Inspector General Gregory Sullivan has been investigating the circumstances surrounding the awarding of two major Cognos contracts - a $4.5 million contract with the education department in 2006 and a $13 million technology contract with the state's Executive Office for Administration & Finance. The latter contract was revoked after a scathing inspector general report, and the money was returned to the state.

DiMasi has denied steering any contracts to Cognos, and said he didn't know his friends were receiving any payments. Though the contracts were awarded by executive agencies, they required special funding from the Legislature. Former Cognos employees and state officials have said that Joseph Lally, a former company vice president turned independent sales broker, bragged that he was friends with DiMasi and could have money added to the budget for the software.

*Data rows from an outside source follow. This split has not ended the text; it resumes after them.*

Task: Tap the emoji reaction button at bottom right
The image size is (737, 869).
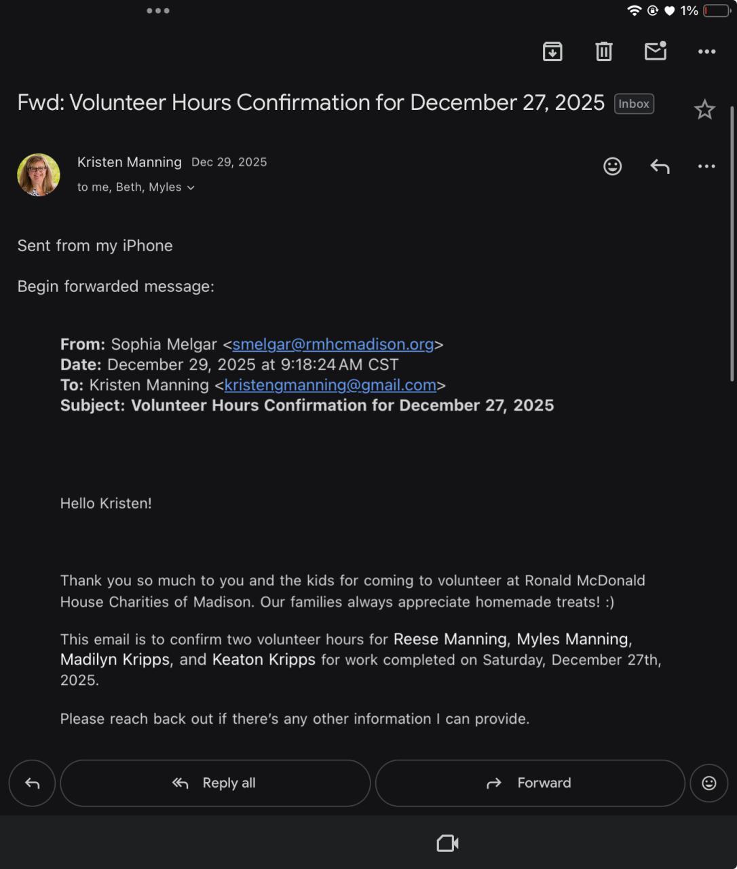Action: pyautogui.click(x=708, y=783)
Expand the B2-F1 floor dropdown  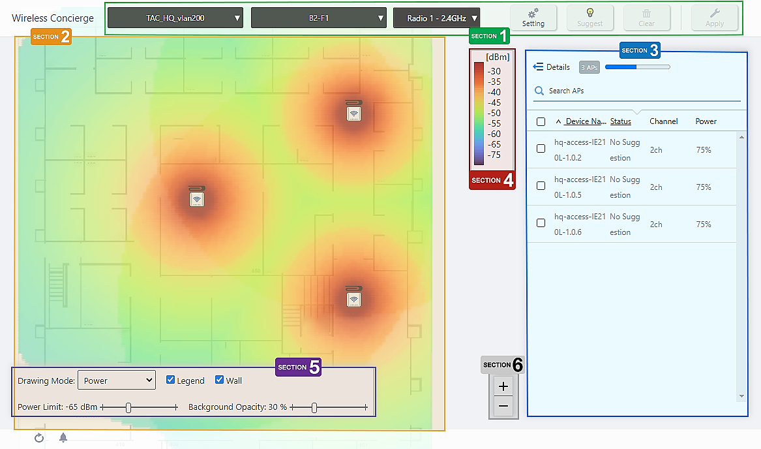[x=318, y=18]
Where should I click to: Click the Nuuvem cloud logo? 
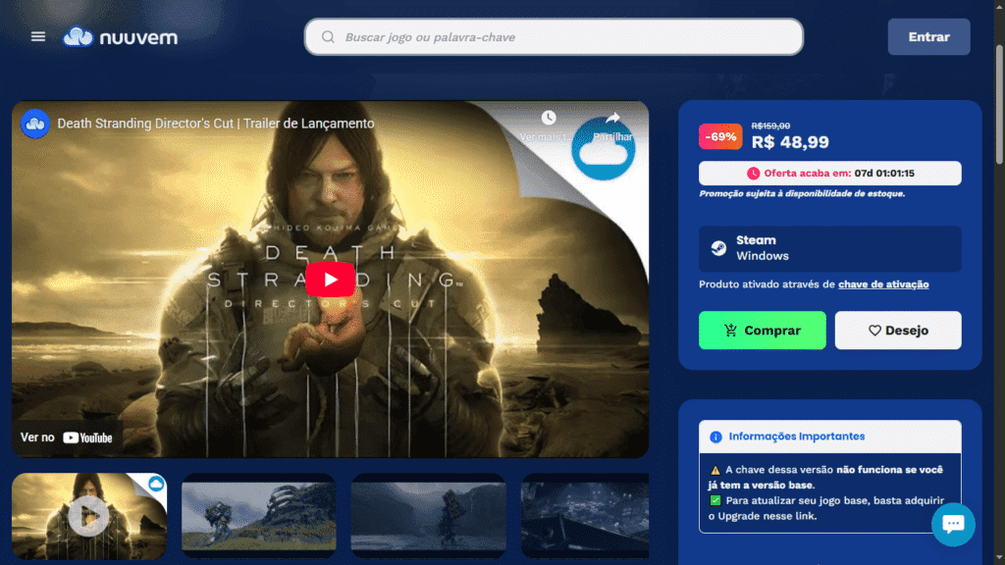(79, 36)
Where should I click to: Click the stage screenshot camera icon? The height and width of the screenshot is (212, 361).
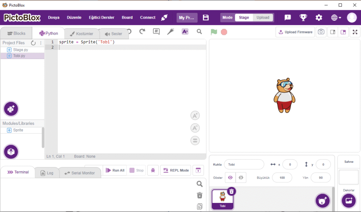point(321,32)
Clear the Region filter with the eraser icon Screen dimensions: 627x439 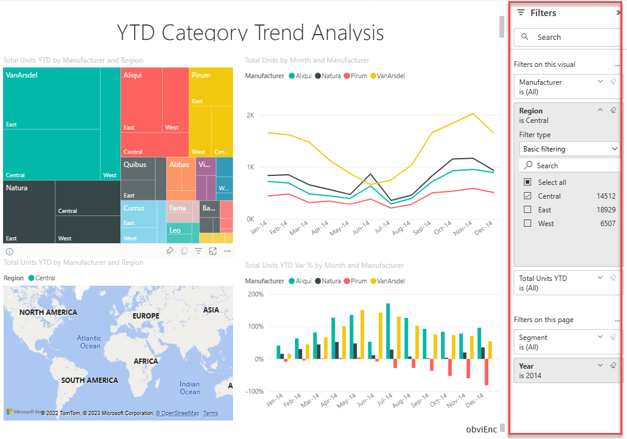click(613, 110)
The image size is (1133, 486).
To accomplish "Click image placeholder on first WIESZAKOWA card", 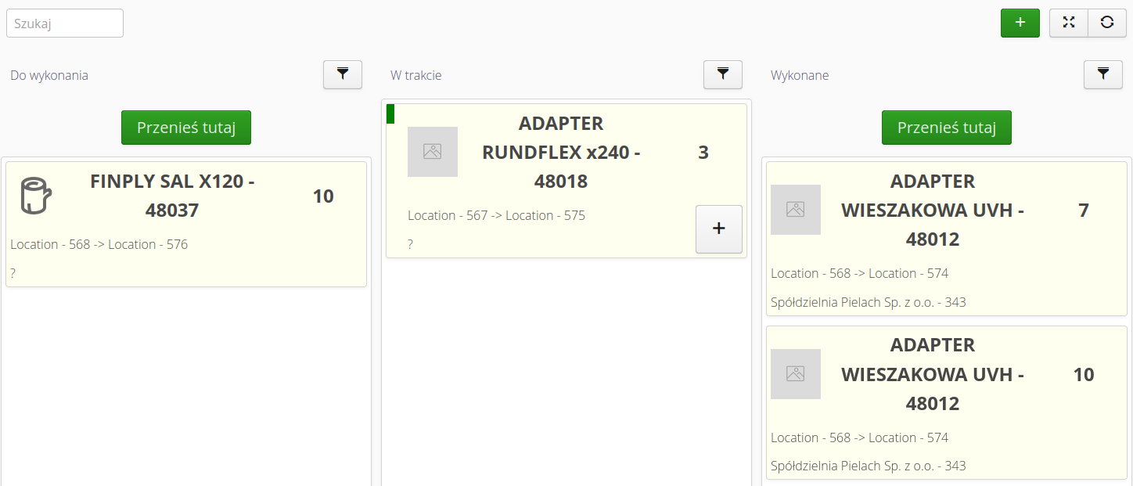I will click(795, 210).
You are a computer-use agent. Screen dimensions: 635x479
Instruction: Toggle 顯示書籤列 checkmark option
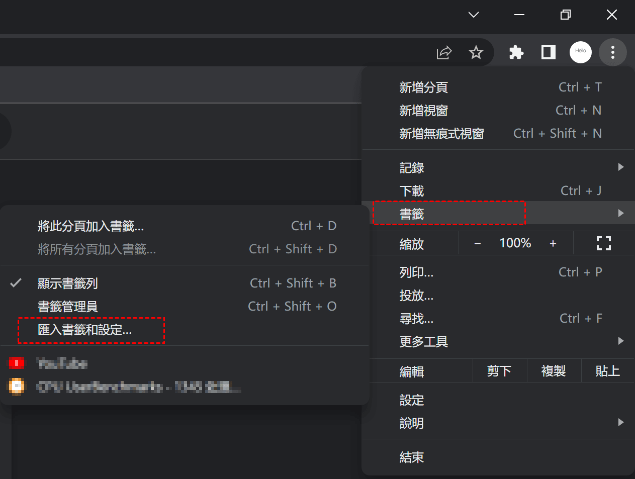coord(68,283)
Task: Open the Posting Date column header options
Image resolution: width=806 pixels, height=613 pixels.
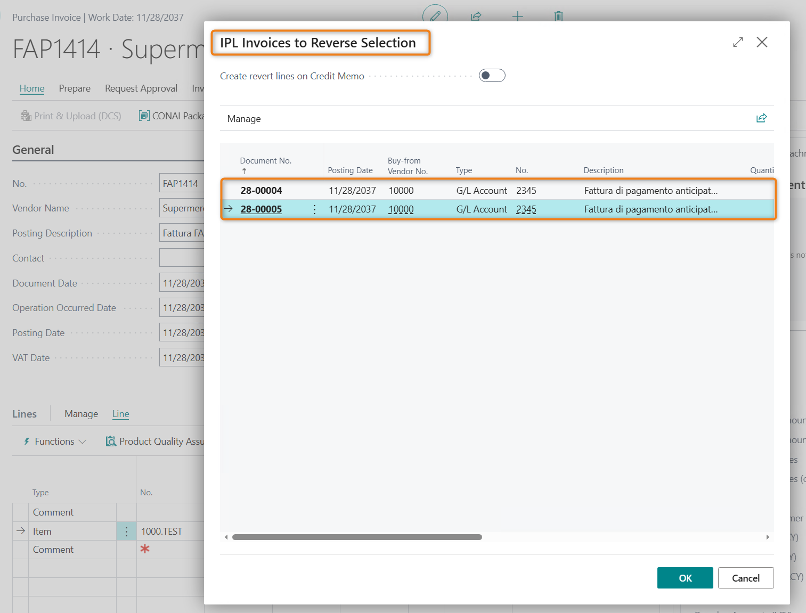Action: 350,170
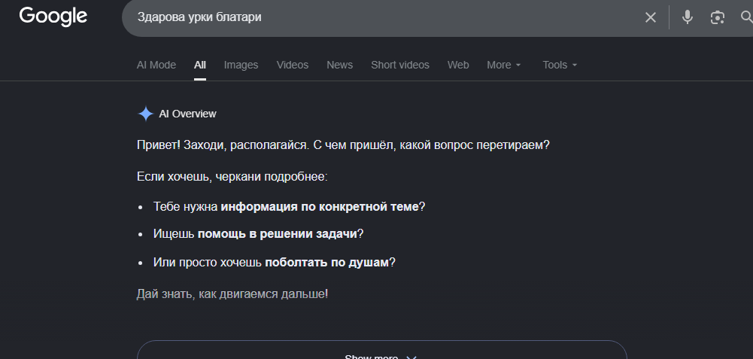Click the bold text 'помощь в решении задачи'
The width and height of the screenshot is (753, 359).
point(278,234)
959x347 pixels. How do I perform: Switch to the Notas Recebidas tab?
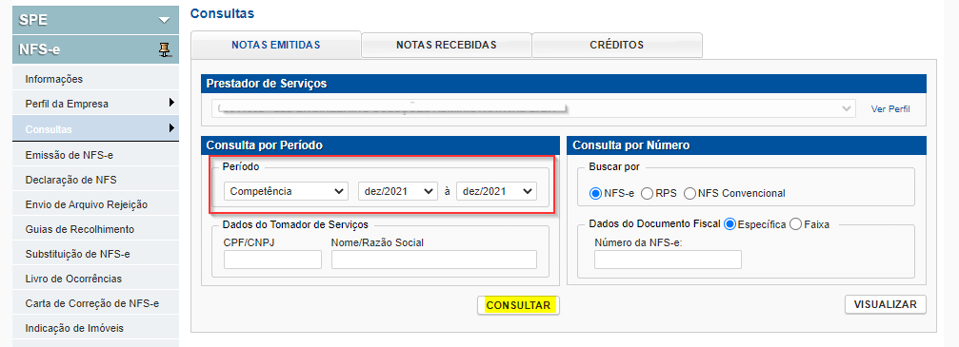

Which means DiMasi is a LIAR!!!

Vitale and Lally were not the only ones who benefited from the Cognos deals. Steven J. Topazio, a criminal defense lawyer who shares office space with DiMasi, received a $5,000-a-month retainer from Cognos for two years. Topazio has not responded to requests for comments. And lobbyist Richard McDonough, a longtime DiMasi associate and Cognos's lobbyist, received $1.45 million from Cognos and Lally, $1.1 million of which he failed to report to state regulators, according to the Inspector General. McDonough has denied violating any lobbying laws. --more--"

The STENCH from the Massachusetts STATE HOUSE kind of gets to you, doesn't it, readers?